Biomarkers of vascular risk, systemic inflammation, and microvascular pathology and neuropsychiatric symptoms in Alzheimer's disease.

Numerous serum and plasma based biomarkers of systemic inflammation have been linked to both neuropsychiatric disorders and Alzheimer's disease (AD). The present study investigated the relationship of clinical biomarkers of cardiovascular risk (cholesterol, triglycerides, and homocysteine) and a panel of markers of systemic inflammation (CRP, TNF-α, IL1-ra, IL-7, IL-10, IL-15, IL-18) and microvascular pathology (ICAM-1, VCAM-1) to neuropsychiatric symptoms in a sample with mild AD. Biomarker data was analyzed on a sample of 194 diagnosed with mild to moderate probable AD. The sample was composed of 127 females and 67 males. The presence of neuropsychiatric symptoms was gathered from interview with caretakers/family members using the Neuropsychiatric Inventory. For the total sample, IL-15, VCAM (vascular adhesion molecule), and triglycerides were significantly and negatively related to number of neuropsychiatric symptoms, and total cholesterol and homocysteine were positively related and as a group accounted for 16.1% of the variance. When stratified by gender, different patterns of significant biomarkers were found with relationships more robust for males for both total symptoms and symptom clusters.

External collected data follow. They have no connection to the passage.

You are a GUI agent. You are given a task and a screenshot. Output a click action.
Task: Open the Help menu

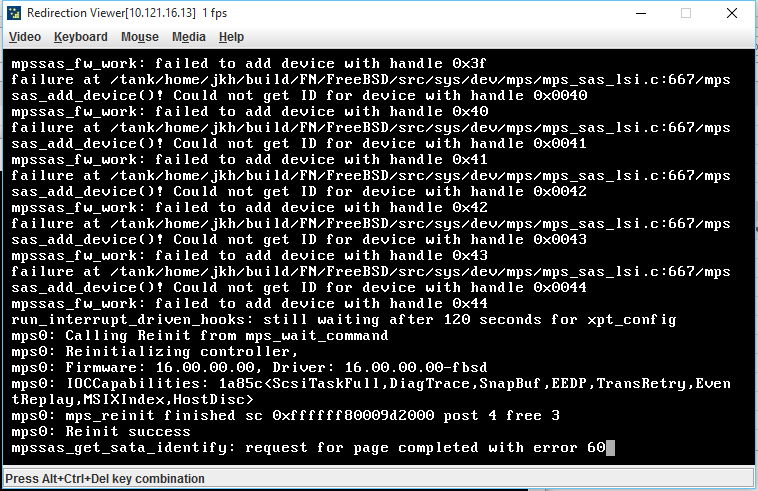point(231,37)
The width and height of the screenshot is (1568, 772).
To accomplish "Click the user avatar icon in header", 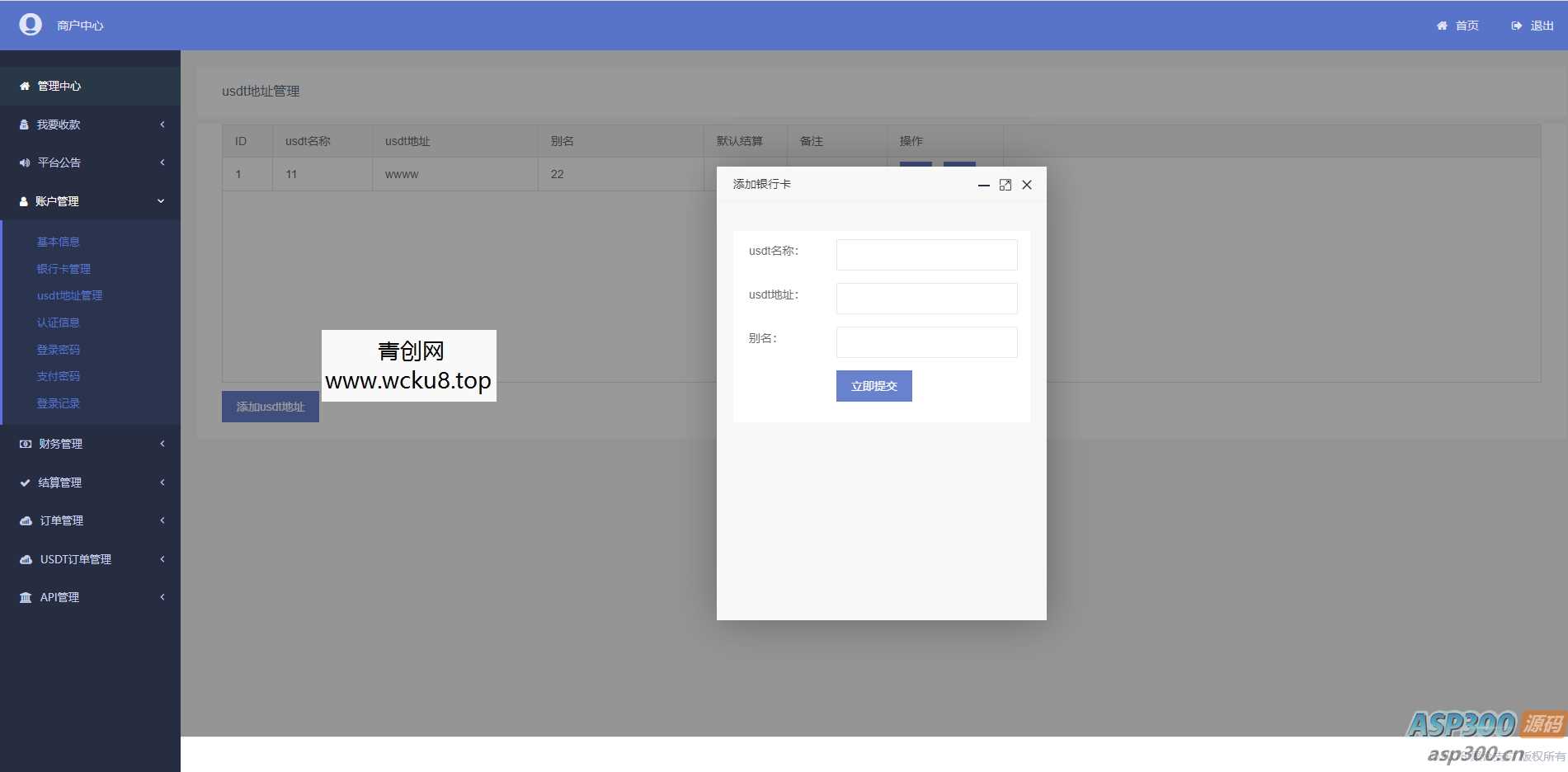I will coord(31,25).
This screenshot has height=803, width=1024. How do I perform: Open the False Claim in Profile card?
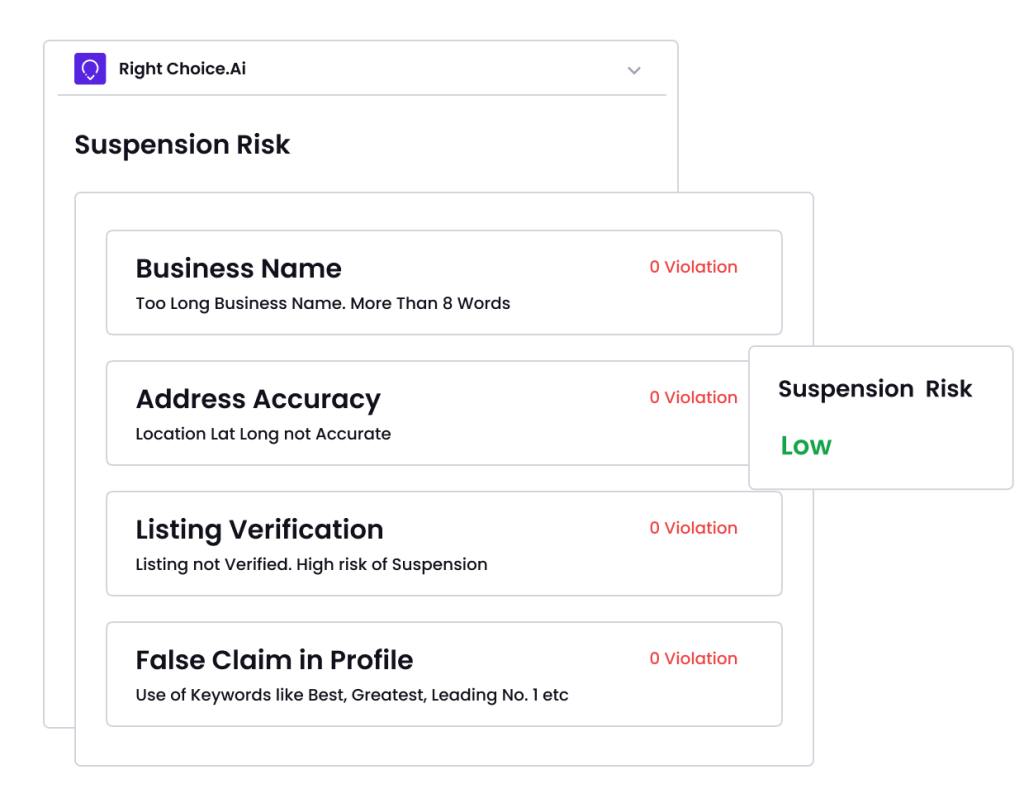pos(444,674)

A combination of biomarkers of systemic inflammation, microvascular pathology, and clinical biomarkers of cardiovascular risk can account for a significant portion of the variance in the occurrence of neuropsychiatric symptoms in AD supporting a vascular and inflammatory component of psychiatric disorders found in AD. Gender differences suggest distinct impact of specific risks with total cholesterol, a measure of cardiovascular risk, being the strongest marker for males and IL-15, a marker of inflammation, being the strongest for females.